Abonos Naturales: Cómo Usar Cáscaras de Frutas y Verduras para Nutrir tus Plantas
Las infusiones de hierbas no solo benefician nuestra salud, sino que también pueden usarse para fertilizar plantas en el jardín o en casa. Preparar infusiones con hierbas, cáscaras de frutas o verduras permite crear abonos naturales en forma de tés o extractos que fomentan un crecimiento saludable sin necesidad de químicos.
Estas soluciones se aplican directamente en la base de las plantas para mejorar su desarrollo y promover la floración y fructificación.
A continuación, te ofrecemos varios consejos para nutrir tu jardín y huerto con abonos caseros naturales.
1. Infusión de Algas
Este método es muy popular entre quienes viven cerca del mar y pueden recolectar algas. Si no, puedes comprar algas marinas. Lava bien el alga y colócala en un cubo con agua, cubriéndola y dejándola reposar durante dos meses. El líquido resultante se diluye en agua y se pulveriza en la base de las plantas para acelerar la formación de flores y frutos.
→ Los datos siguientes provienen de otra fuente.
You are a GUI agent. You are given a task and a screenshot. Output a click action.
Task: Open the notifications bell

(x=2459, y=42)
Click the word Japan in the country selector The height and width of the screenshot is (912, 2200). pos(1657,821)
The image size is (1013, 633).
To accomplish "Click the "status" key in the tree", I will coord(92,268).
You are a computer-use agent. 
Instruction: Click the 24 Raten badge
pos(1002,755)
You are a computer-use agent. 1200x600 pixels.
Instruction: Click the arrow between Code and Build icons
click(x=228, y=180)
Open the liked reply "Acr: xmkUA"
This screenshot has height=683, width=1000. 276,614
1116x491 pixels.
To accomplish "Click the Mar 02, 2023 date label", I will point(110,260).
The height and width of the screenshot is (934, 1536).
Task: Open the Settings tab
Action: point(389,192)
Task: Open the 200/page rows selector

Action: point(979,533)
2. Infusión con Cáscaras de Verduras
Coloca las cáscaras frescas de verduras en un cubo y cúbrelas con agua caliente. Deja reposar la mezcla durante la noche o hasta dos días. Luego, cuela y utiliza el líquido para regar tus plantas, aportándoles nutrientes naturales.
3. Té de Cola de Caballo
Con propiedades antifúngicas, esta infusión también se usa para alimentar plantas de jardín. Hierve agua, añade una pequeña cantidad de cola de caballo fresca o seca, deja reposar de 10 a 15 minutos y cuela la mezcla. Utilízala una vez fría.
4. Té de Ortiga
El té de ortiga se prepara con la planta completa o solo con sus hojas. Es un fertilizante ideal para tomates y otras hortalizas. Puedes usarlo diluido a partir de los 10 días después de plantar los semilleros. Otra opción es enterrar hojas frescas de ortiga en los hoyos donde trasplantas las plántulas.
5. Infusión de Posos de Café
El café molido usado tiene múltiples aplicaciones en el jardín como abono. Añade un poco de posos de café al agua de riego o espárcelos directamente alrededor de las raíces. Son especialmente beneficiosos para plantas como azaleas, arándanos y rododendros.
6. Té de Verduras
Guarda siempre el agua de cocción de las verduras, siempre que no contenga sal. Los minerales liberados durante la cocción permanecen en esta agua, que puede usarse para regar y nutrir tus plantas. Simplemente deja que se enfríe y dilúyela en una regadera antes de aplicar.
7. Té de Manzanilla
La manzanilla acelera la descomposición de los restos orgánicos cuando se añade al compost. Esta infusión es ideal para mantener un compost saludable y convertirlo en un abono natural para el jardín.
8. Té de Caléndula
La caléndula potencia la vitalidad de las plantas tanto en macetas como en el suelo. Prepara siempre pequeñas cantidades, usando dos cucharaditas de caléndula seca por cada 250 ml de agua hirviendo. Deja reposar 10-15 minutos, enfría y riega la base de las plantas con esta infusión fresca.
9. Té de Diente de León
El diente de león estimula el crecimiento y enriquece el suelo. Infusiona dos cucharaditas de la planta seca en una taza de agua caliente, deja reposar 10-15 minutos, filtra y deja enfriar. Aplica pequeñas cantidades alrededor de la base de las plantas como un fertilizante natural.
10. Infusión de Cáscaras de Plátano
Las cáscaras de plátano son un excelente abono natural para rosales. Corta la cáscara en trozos pequeños y colócalos en un recipiente con agua dentro de una botella con pulverizador. Deja fermentar la mezcla durante quince días. Luego, usa este líquido para rociar la base de los rosales y fomentar una floración abundante.